Two clownfish underwater hiding in coral reef

As part of this overarching effort, we became the first U.S. member and a founding member of the Ocean and Climate Platform , which has been advocating for more than a decade that country leaders need to pay attention to how the ocean itself is being harmed by our disruption of the climate. It is the result of the advocacy of this Platform that the IPCC report was commissioned, as well as the blue ocean focus of UNFCCC COP25 in Chile to be held in December 2019.

TOF’s new Blue Resilience Initiative combines a decade of our blue carbon restoration work with our years of providing offsets via SeaGrass Grow.4 We are also folding in resilience to climate change enhanced storm surge and other effects of climate change.
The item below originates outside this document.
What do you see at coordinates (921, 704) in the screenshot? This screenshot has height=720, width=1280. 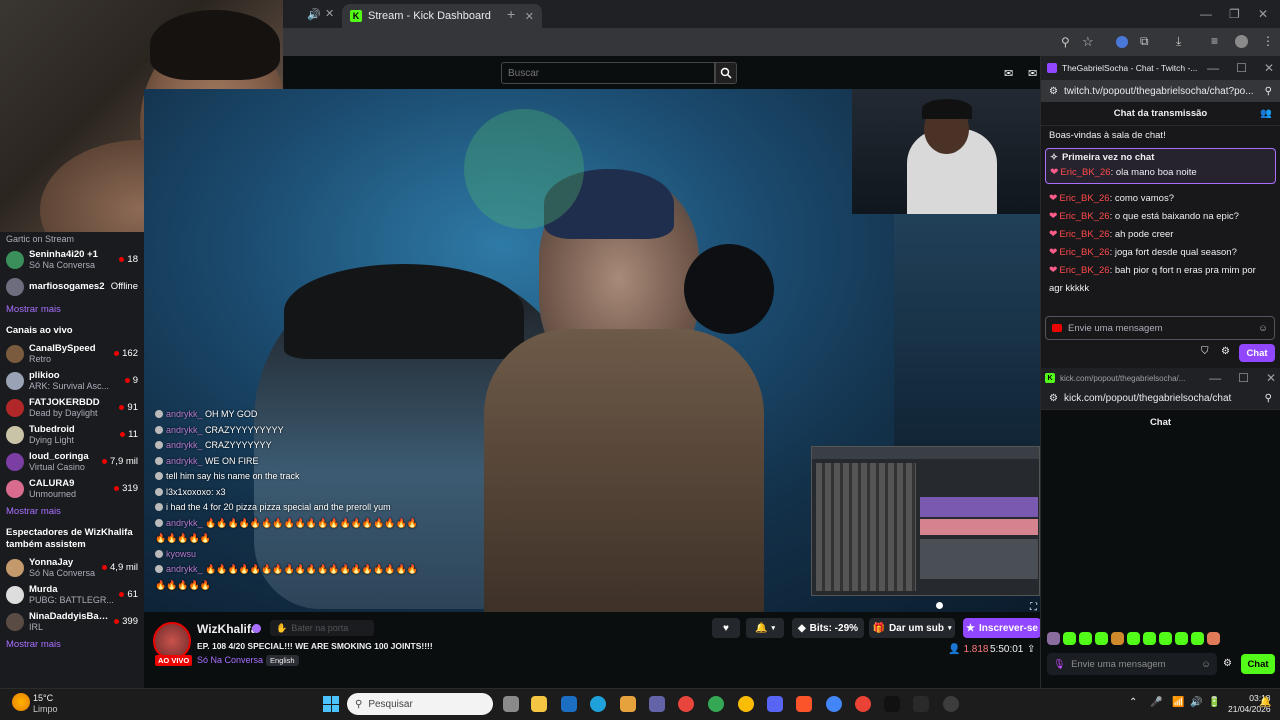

I am particularly proud of four activities related to this Initiative:

  • TOF created the first blue carbon offset calculator in 2012 to help people understand the impact of their activities and to finance our seagrass restoration efforts through SeaGrass Grow.
  • TOF just closed out a GEF Blue Forests Project with a staff and partners retreat to write our lessons-learned report, and a guide for mangrove restoration as a resilience and carbon storage strategy. These will be published shortly.
  • The Blue Resilience Initiative is increasing capacity by bringing together experts to teach resource managers how to do restoration, how to follow the standardized certification methodology, and thus calculate carbon uptake and storage.
  • And, as we prefer to create bridges among TOF projects and disciplines, some scientists trained and equipped through our International Ocean Acidification Initiative are now monitoring ocean chemistry before, during and after habitat restoration projects. The hope is that the data on the local effects of improved habitats will inform future OA mitigation activities. We are funding two projects right now: a mangrove restoration in Fiji, and a seagrass restoration in Colombia.
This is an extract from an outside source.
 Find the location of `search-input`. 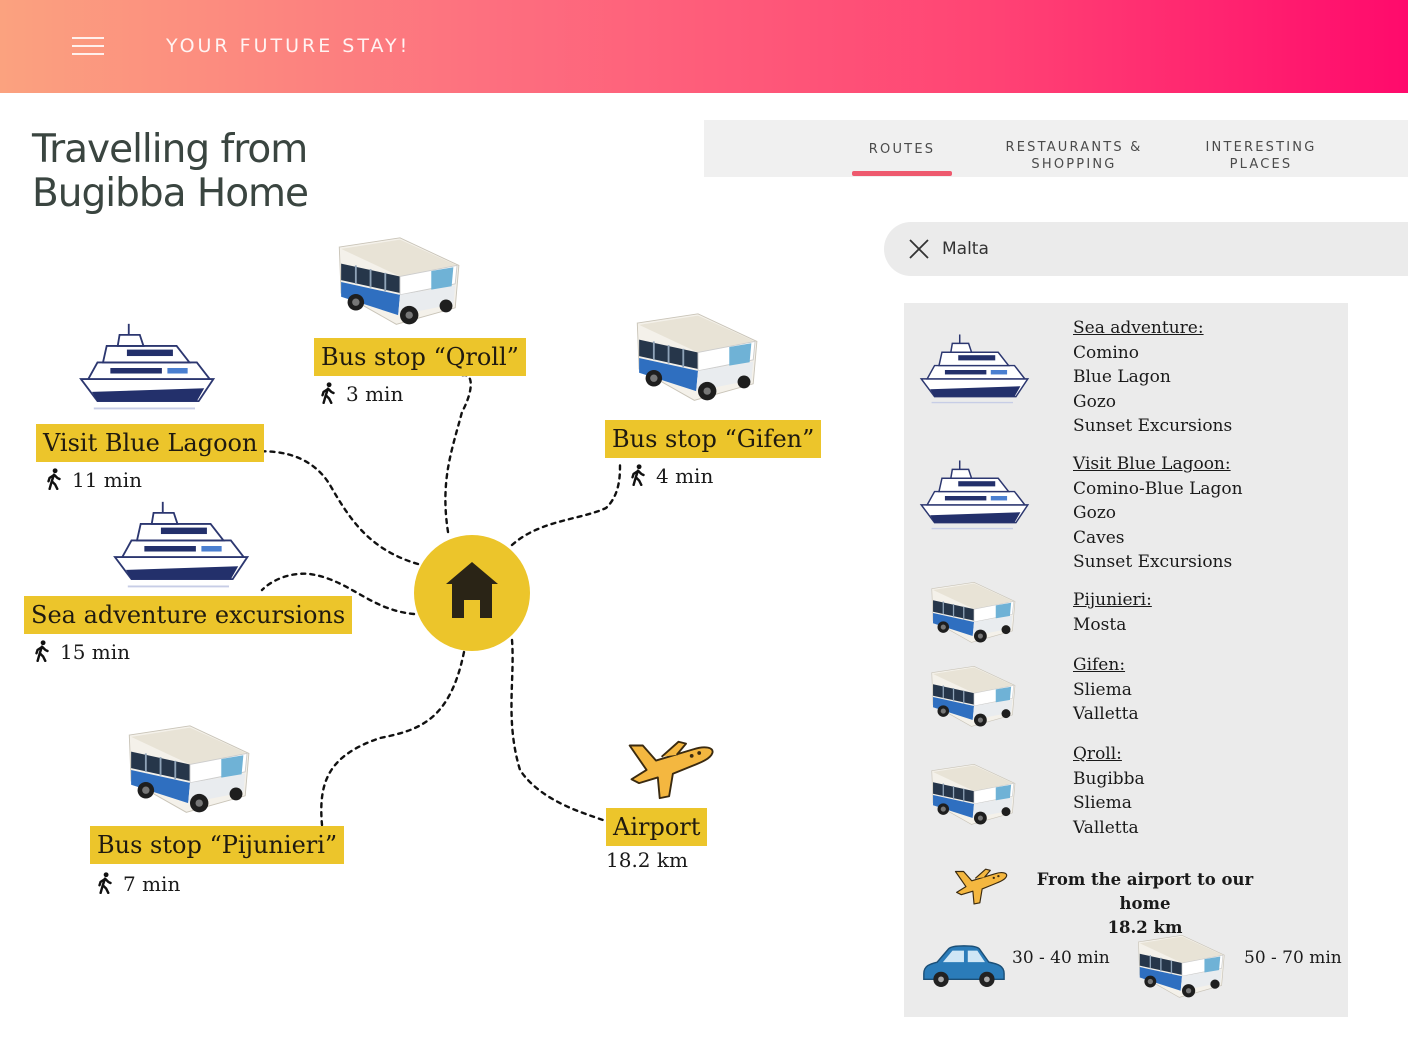

search-input is located at coordinates (1152, 249).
Finally, we are working with our long-time partners at Rockefeller Capital Management to build on the success of our Rockefeller Ocean Strategy Fund ($100m under management), by expanding it and re-framing it as the Rockefeller Climate Solutions Fund.

Melting ice caps in the arctic

In short, we have worked long and hard to bring attention to how the ocean and its animals and habitats will be disrupted by climate change. These reports brought few surprises and a lot of opportunities. We cannot hide behind the notion that the ocean “is too big to fix,” as TOF Board of Advisors member (and former head of NOAA), Dr. Jane Lubchenco, wrote in a recent essay. Instead, she recommends that we move on to “People and the Ocean 3.0” where we all acknowledge, “The ocean is so central to our future, it is too big and too important to ignore.” There is much to be done. And, we are not slowing down.

1Special Report on the Ocean and Cryosphere in a Changing Climate
2The Ocean as a Solution for Climate Change: 5 Opportunities for Action
3Conflict Resolution for Addressing Climate Change With Ocean-Altering Projects
4With a related VCS certification on restoration done, and on conservation pending.